# Information given
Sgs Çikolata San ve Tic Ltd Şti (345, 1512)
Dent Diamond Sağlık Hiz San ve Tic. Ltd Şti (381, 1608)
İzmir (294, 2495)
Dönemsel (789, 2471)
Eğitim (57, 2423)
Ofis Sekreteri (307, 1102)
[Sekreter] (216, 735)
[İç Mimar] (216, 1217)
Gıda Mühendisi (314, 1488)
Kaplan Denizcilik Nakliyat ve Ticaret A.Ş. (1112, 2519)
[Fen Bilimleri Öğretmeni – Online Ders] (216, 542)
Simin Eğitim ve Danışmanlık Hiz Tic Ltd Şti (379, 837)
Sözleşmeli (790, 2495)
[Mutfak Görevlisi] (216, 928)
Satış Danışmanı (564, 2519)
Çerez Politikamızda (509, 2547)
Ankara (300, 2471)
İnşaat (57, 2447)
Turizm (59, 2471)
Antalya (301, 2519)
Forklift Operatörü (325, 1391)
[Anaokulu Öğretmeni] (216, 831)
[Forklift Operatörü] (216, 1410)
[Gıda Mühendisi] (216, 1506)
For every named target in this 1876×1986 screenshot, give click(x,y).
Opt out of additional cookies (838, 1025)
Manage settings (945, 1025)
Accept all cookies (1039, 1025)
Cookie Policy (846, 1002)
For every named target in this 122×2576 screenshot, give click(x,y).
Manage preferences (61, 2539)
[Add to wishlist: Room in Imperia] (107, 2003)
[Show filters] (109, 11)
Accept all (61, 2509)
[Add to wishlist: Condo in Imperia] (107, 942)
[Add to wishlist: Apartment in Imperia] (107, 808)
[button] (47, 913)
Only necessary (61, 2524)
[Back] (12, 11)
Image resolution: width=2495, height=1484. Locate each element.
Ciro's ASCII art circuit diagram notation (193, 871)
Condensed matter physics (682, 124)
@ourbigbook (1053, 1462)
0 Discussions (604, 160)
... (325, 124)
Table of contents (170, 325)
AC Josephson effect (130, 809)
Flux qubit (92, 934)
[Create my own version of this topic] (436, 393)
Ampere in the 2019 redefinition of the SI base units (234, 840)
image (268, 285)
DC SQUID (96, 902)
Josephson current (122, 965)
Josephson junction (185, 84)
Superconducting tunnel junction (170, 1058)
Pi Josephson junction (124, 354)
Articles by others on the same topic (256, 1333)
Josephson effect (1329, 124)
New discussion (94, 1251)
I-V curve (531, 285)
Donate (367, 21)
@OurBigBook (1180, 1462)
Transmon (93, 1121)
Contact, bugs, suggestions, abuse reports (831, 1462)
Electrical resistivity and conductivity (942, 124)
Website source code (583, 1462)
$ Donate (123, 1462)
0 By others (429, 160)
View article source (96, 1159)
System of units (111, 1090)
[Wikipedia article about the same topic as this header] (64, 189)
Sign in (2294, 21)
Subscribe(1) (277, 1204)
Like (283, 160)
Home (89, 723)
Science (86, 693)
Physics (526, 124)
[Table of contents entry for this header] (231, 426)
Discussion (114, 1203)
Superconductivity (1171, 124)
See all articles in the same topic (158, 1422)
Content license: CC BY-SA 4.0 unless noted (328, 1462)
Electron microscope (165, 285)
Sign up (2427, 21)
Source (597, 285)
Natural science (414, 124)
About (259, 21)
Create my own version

# Your assignment
Repeat all entries. Match them exactly.

# Problem solution
Sgs Çikolata San ve Tic Ltd Şti (345, 1512)
Dent Diamond Sağlık Hiz San ve Tic. Ltd Şti (381, 1608)
İzmir (294, 2495)
Dönemsel (789, 2471)
Eğitim (57, 2423)
Ofis Sekreteri (307, 1102)
[Sekreter] (216, 735)
[İç Mimar] (216, 1217)
Gıda Mühendisi (314, 1488)
Kaplan Denizcilik Nakliyat ve Ticaret A.Ş. (1112, 2519)
[Fen Bilimleri Öğretmeni – Online Ders] (216, 542)
Simin Eğitim ve Danışmanlık Hiz Tic Ltd Şti (379, 837)
Sözleşmeli (790, 2495)
[Mutfak Görevlisi] (216, 928)
Satış Danışmanı (564, 2519)
Çerez Politikamızda (509, 2547)
Ankara (300, 2471)
İnşaat (57, 2447)
Turizm (59, 2471)
Antalya (301, 2519)
Forklift Operatörü (325, 1391)
[Anaokulu Öğretmeni] (216, 831)
[Forklift Operatörü] (216, 1410)
[Gıda Mühendisi] (216, 1506)
For every named target in this 1876×1986 screenshot, give click(x,y).
Opt out of additional cookies (838, 1025)
Manage settings (945, 1025)
Accept all cookies (1039, 1025)
Cookie Policy (846, 1002)
For every named target in this 122×2576 screenshot, give click(x,y).
Manage preferences (61, 2539)
[Add to wishlist: Room in Imperia] (107, 2003)
[Show filters] (109, 11)
Accept all (61, 2509)
[Add to wishlist: Condo in Imperia] (107, 942)
[Add to wishlist: Apartment in Imperia] (107, 808)
[button] (47, 913)
Only necessary (61, 2524)
[Back] (12, 11)
Image resolution: width=2495, height=1484. Locate each element.
Ciro's ASCII art circuit diagram notation (193, 871)
Condensed matter physics (682, 124)
@ourbigbook (1053, 1462)
0 Discussions (604, 160)
... (325, 124)
Table of contents (170, 325)
AC Josephson effect (130, 809)
Flux qubit (92, 934)
[Create my own version of this topic] (436, 393)
Ampere in the 2019 redefinition of the SI base units (234, 840)
image (268, 285)
DC SQUID (96, 902)
Josephson current (122, 965)
Josephson junction (185, 84)
Superconducting tunnel junction (170, 1058)
Pi Josephson junction (124, 354)
Articles by others on the same topic (256, 1333)
Josephson effect (1329, 124)
New discussion (94, 1251)
I-V curve (531, 285)
Donate (367, 21)
@OurBigBook (1180, 1462)
Transmon (93, 1121)
Contact, bugs, suggestions, abuse reports (831, 1462)
Electrical resistivity and conductivity (942, 124)
Website source code (583, 1462)
$ Donate (123, 1462)
0 By others (429, 160)
View article source (96, 1159)
System of units (111, 1090)
[Wikipedia article about the same topic as this header] (64, 189)
Sign in (2294, 21)
Subscribe(1) (277, 1204)
Like (283, 160)
Home (89, 723)
Science (86, 693)
Physics (526, 124)
[Table of contents entry for this header] (231, 426)
Discussion (114, 1203)
Superconductivity (1171, 124)
See all articles in the same topic (158, 1422)
Content license: CC BY-SA 4.0 unless noted (328, 1462)
Electron microscope (165, 285)
Sign up (2427, 21)
Source (597, 285)
Natural science (414, 124)
About (259, 21)
Create my own version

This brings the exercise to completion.